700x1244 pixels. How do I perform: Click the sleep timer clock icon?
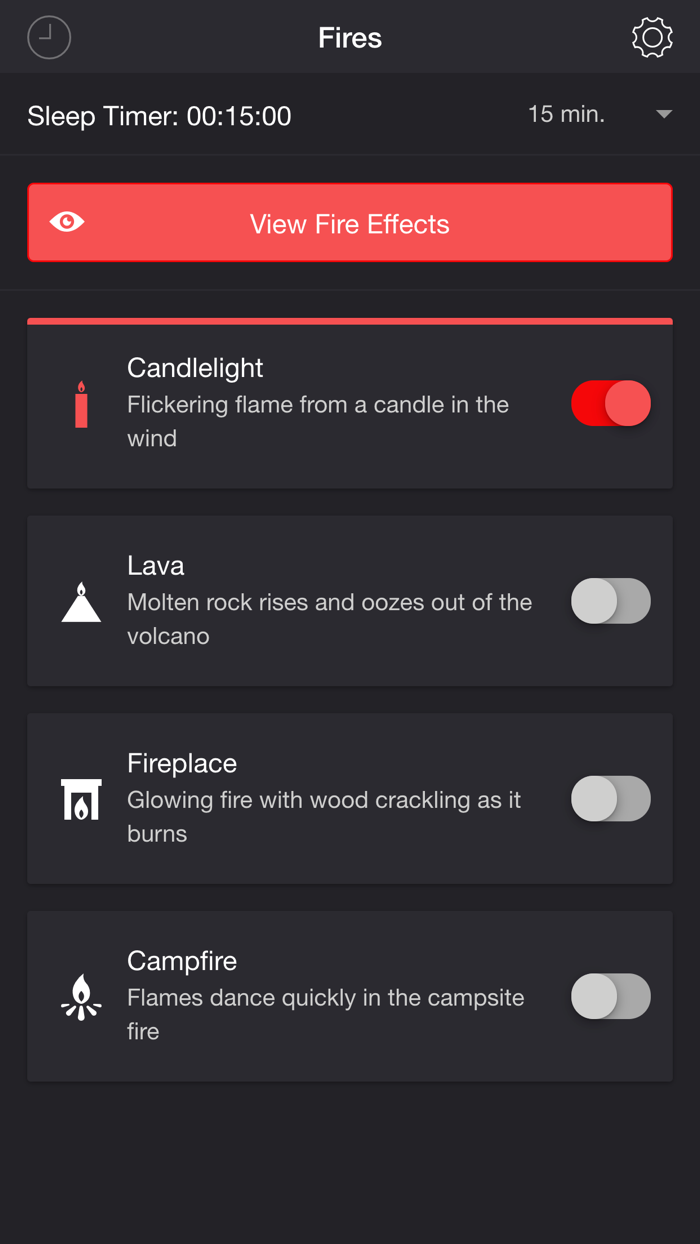click(x=48, y=37)
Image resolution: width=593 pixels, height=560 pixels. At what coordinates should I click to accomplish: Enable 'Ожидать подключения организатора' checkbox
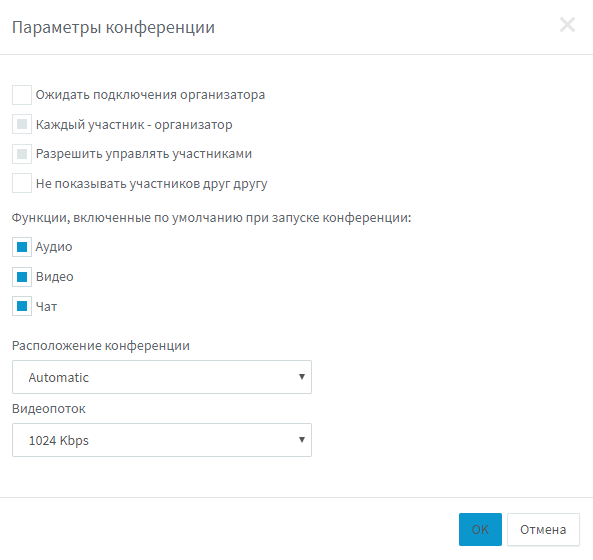pos(22,95)
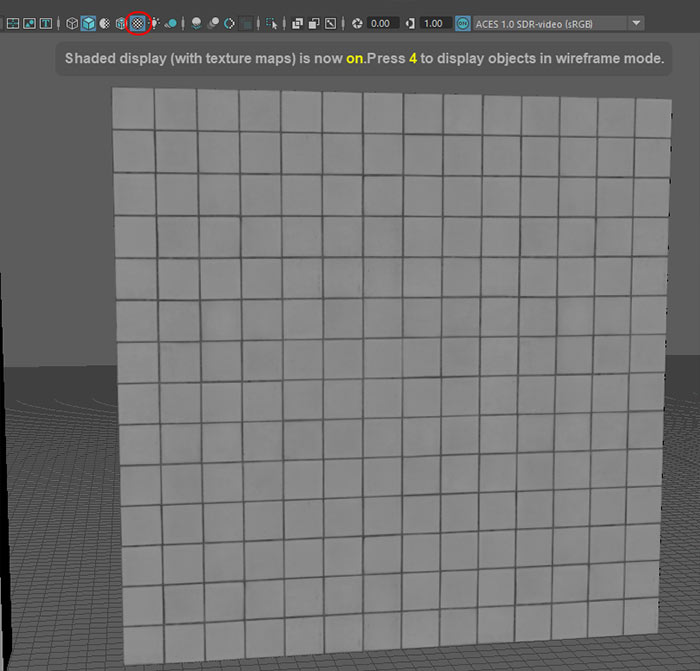This screenshot has height=671, width=700.
Task: Turn on Motion Blur icon
Action: point(213,22)
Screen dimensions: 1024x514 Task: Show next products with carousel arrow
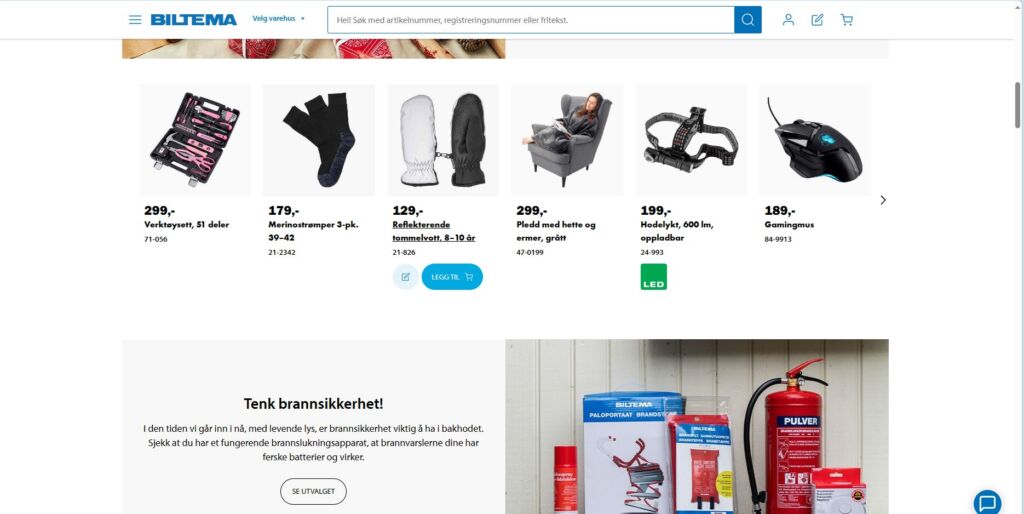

--

Given request: Please copy all of the items above word for word, leaving out the pictures.

Result of this task:
700x1244 pixels. How do I perform: Click the sleep timer clock icon?
click(x=48, y=37)
Image resolution: width=593 pixels, height=560 pixels. At what coordinates should I click to accomplish: Enable 'Ожидать подключения организатора' checkbox
pos(22,95)
This screenshot has height=671, width=700.
Task: Turn on Motion Blur icon
Action: point(213,22)
Screen dimensions: 1024x514 Task: Show next products with carousel arrow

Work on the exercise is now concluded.